Uma história que traz outras narrativas por trás, sempre interrompidas, mergulhando cada vez mais fundo no próprio ato de contar. Como uma boneca matriuska, sempre com camadas mais fundas, O livro de Corinthia (Cepe Editora, 117 páginas), romance do escritor e cineasta pernambucano Fernando Monteiro é um hábil jogo sobre a própria literatura e os efeitos de narrar. Um dos premiados do Prêmio Pernambuco de Literatura, ele volta a publicar um romance depois de oito anos do seu último livro no gênero, As confissões de Lúcio.

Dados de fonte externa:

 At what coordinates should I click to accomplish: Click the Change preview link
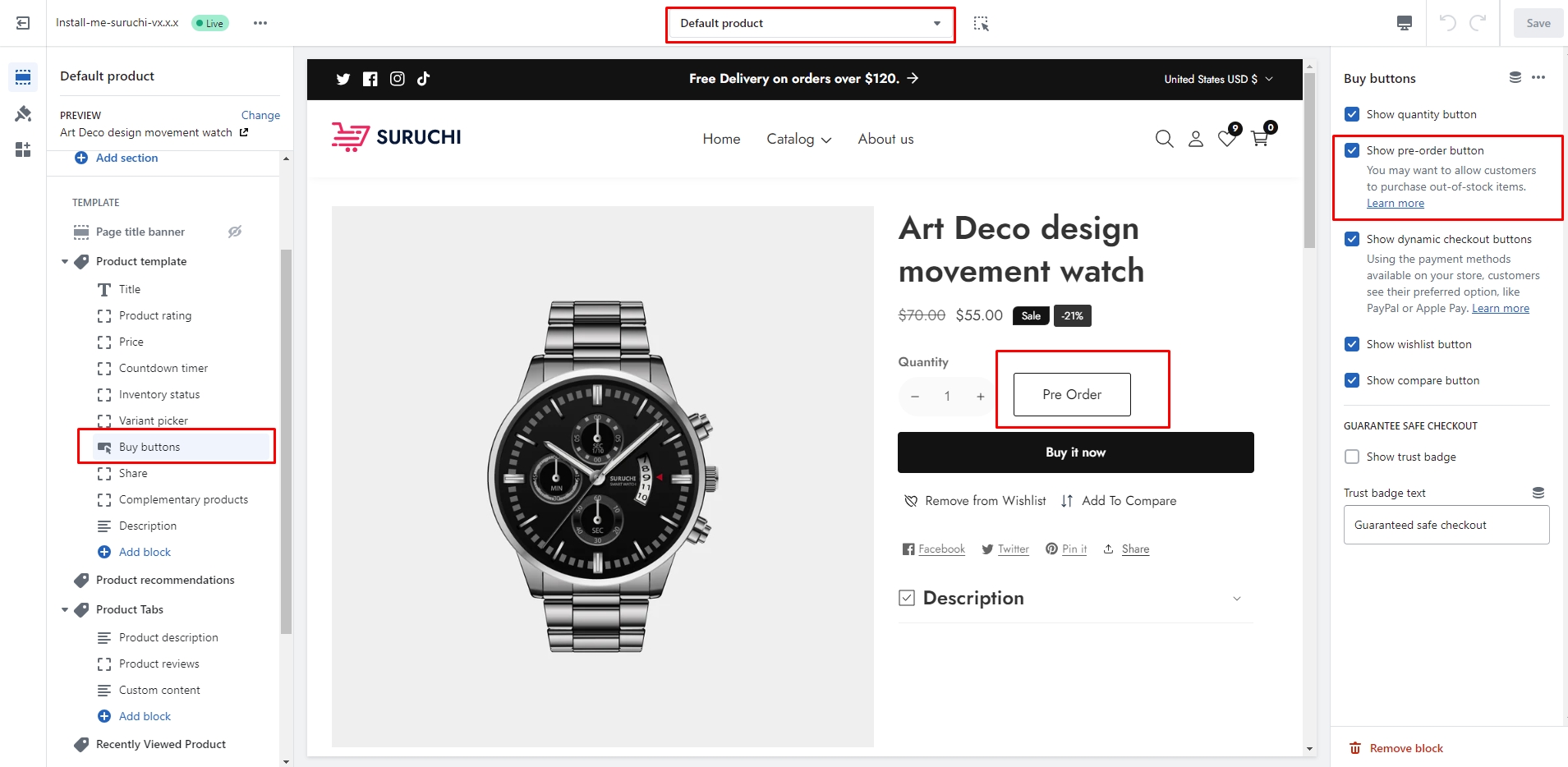[x=260, y=115]
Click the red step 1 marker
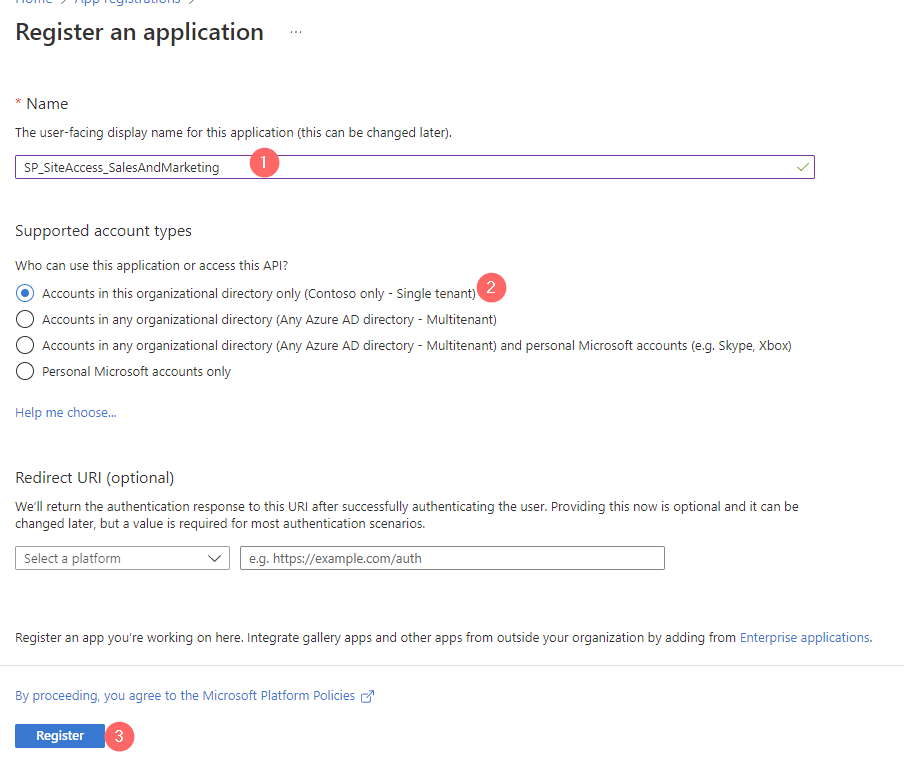 click(263, 164)
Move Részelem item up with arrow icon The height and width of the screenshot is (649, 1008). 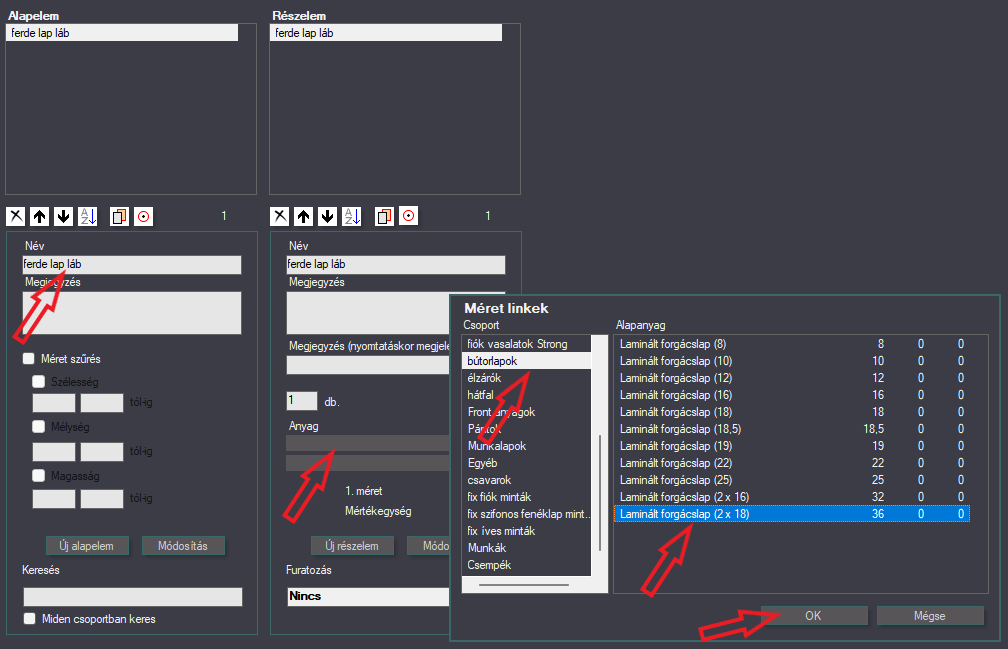pyautogui.click(x=304, y=217)
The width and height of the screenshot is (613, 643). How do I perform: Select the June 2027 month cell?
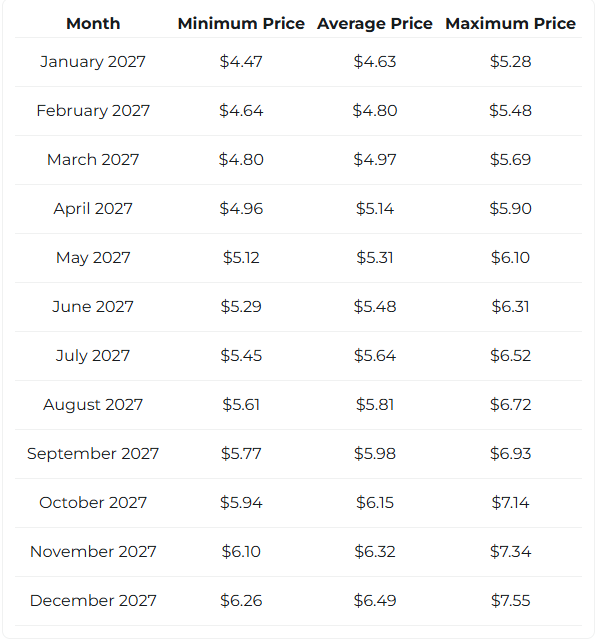pos(93,307)
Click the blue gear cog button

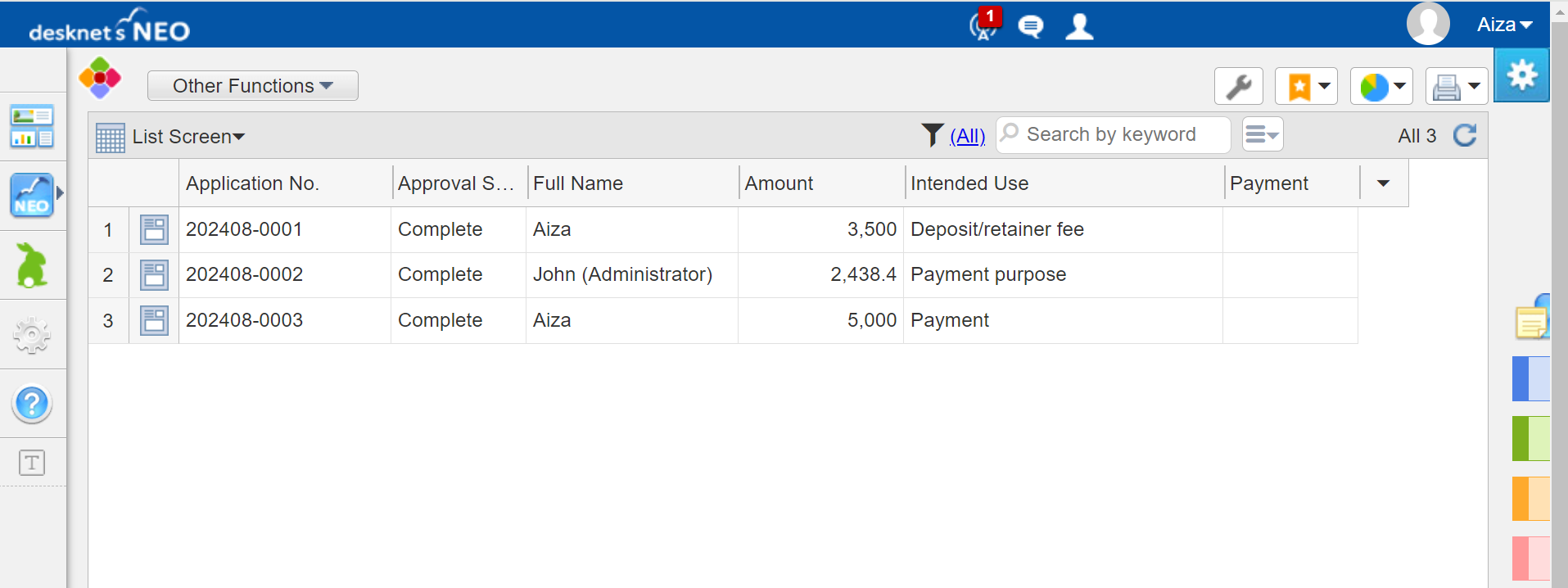(x=1521, y=75)
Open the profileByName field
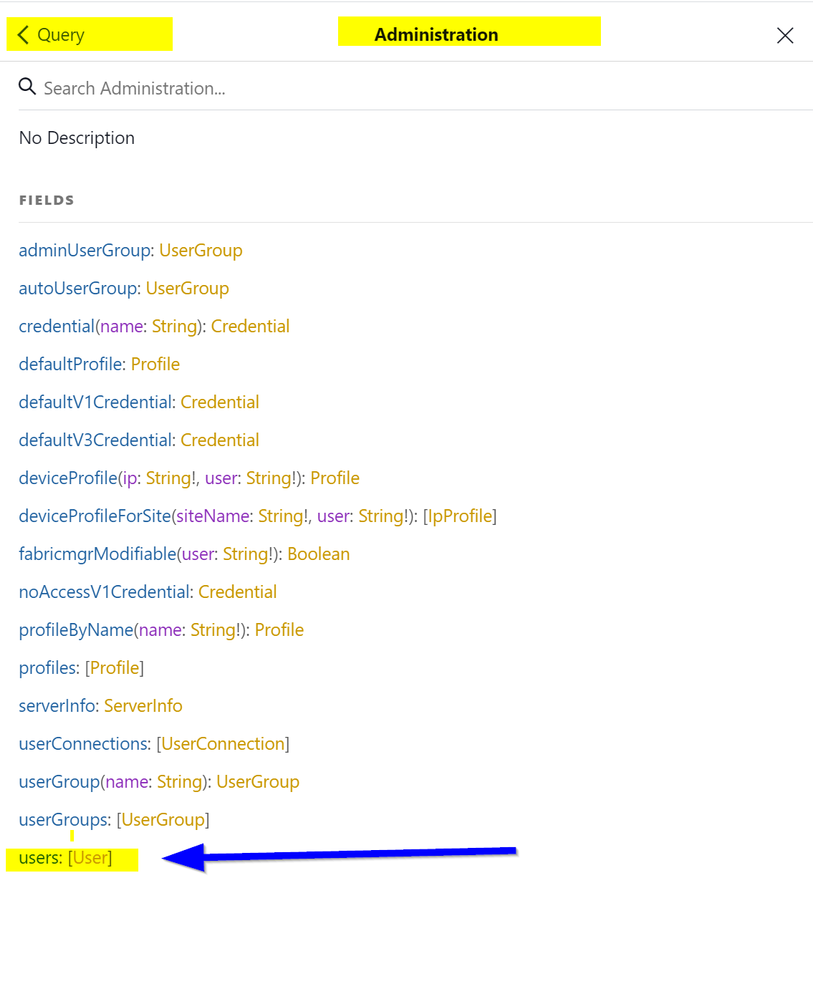Screen dimensions: 813x999 [75, 630]
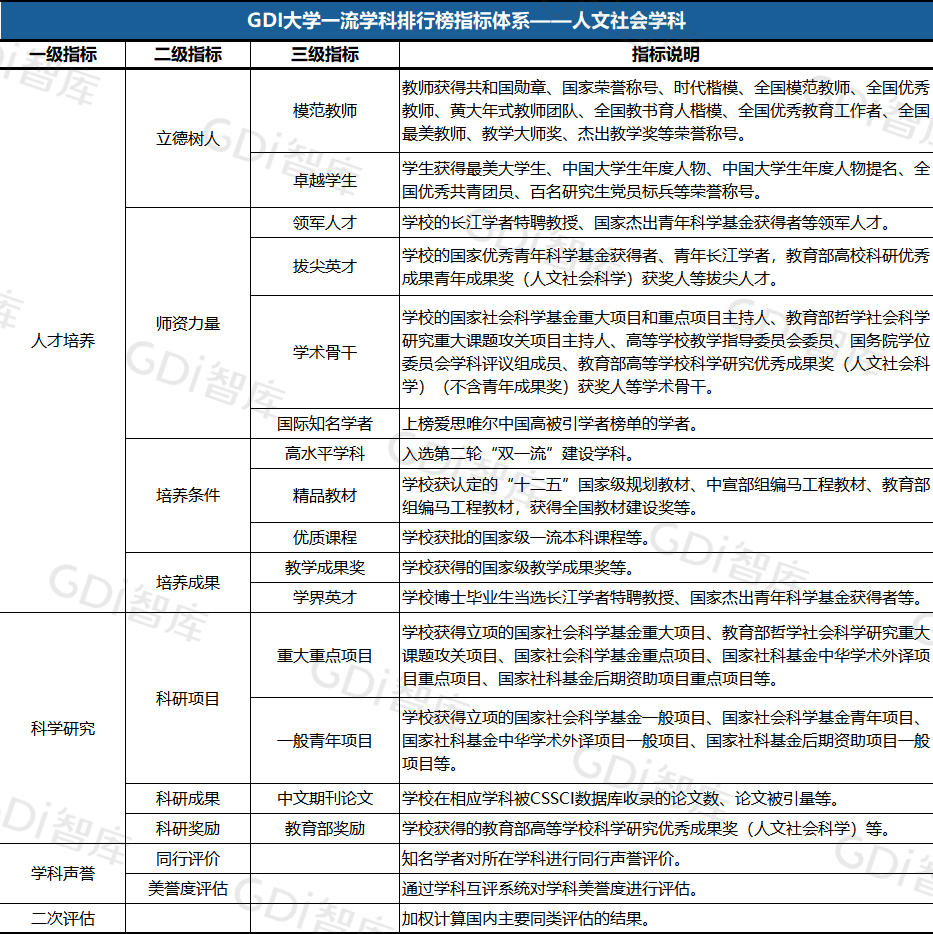
Task: Select the 师资力量 cell
Action: pos(188,323)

O livro de Corinthia é uma obra assim, fragmentada, mas engenhosamente montada nessas suas frações. O enredo, se é que é possível defini-lo sem excessivas reduções, é o seguinte: um escritor cego recebe a sua nova secretária, Corinthia, que passa a datilografar o romance que ele dita, repleta de voyeurismo – aqui, uma metáfora do próprio procedimento da literatura e do seu prazer cruel da observação (sempre feita mais de imaginação e seleção do que de realidade). Entre a narrativa que Methodio cria, as impressões de Corinthia sobre ele, uma história da escritora cubana Alba de Céspedes, surgem alterações da própria Corinthia no que lhe é ditado. Antes mera intermediária dessa mensagem, ela começa a criar um livro – completamente arbitrário e quase caótico – distinto do que ouve.
A personagem de Corinthia, de uma forma quase sutil, faz parte do universo do personagem Lúcio Graumann, desconhecido escritor criado por Fernando para ser o primeiro Prêmio Nobel da Literatura nascido no Brasil. Em um texto no jornal Rascunho, ele fala de um possível manuscrito perdido de Graumann e da amizade dele com uma certa C., que viria a se tornar Corinthia. O livro seria, então, esse texto perdido de Graumann?
“De certa forma, O livro de Corinthia é feito das ruínas do que seria o último livro da trilogia de Graumann, que seria chamado A intrusa na sombra”, comenta o escritor. “Este é um livro com cortinas e cortes bruscos”. Cheio de fraturas, o romance parece sempre acontecer em paralelo ao que está sendo narrado, ponto para irromper na página. No entanto, sempre frustra, de modo engenhoso e sádico, os próprios caminhos naturais.
Fernando, na verdade, não está interessado em nada nessa fidelidade ou submissão de obra às vontades alheias. A sua principal crítica a literatura “contemporânea” é que, na verdade, dentro dela “as coisas que estão sendo contadas são exatamente as coisas que estão sendo contadas”. Não há nada por trás delas, para ele, e são os subterfúgios justamente o que interessam em O livro de Corinthia. “O final do livro é algo que se desfaz”, antecipa.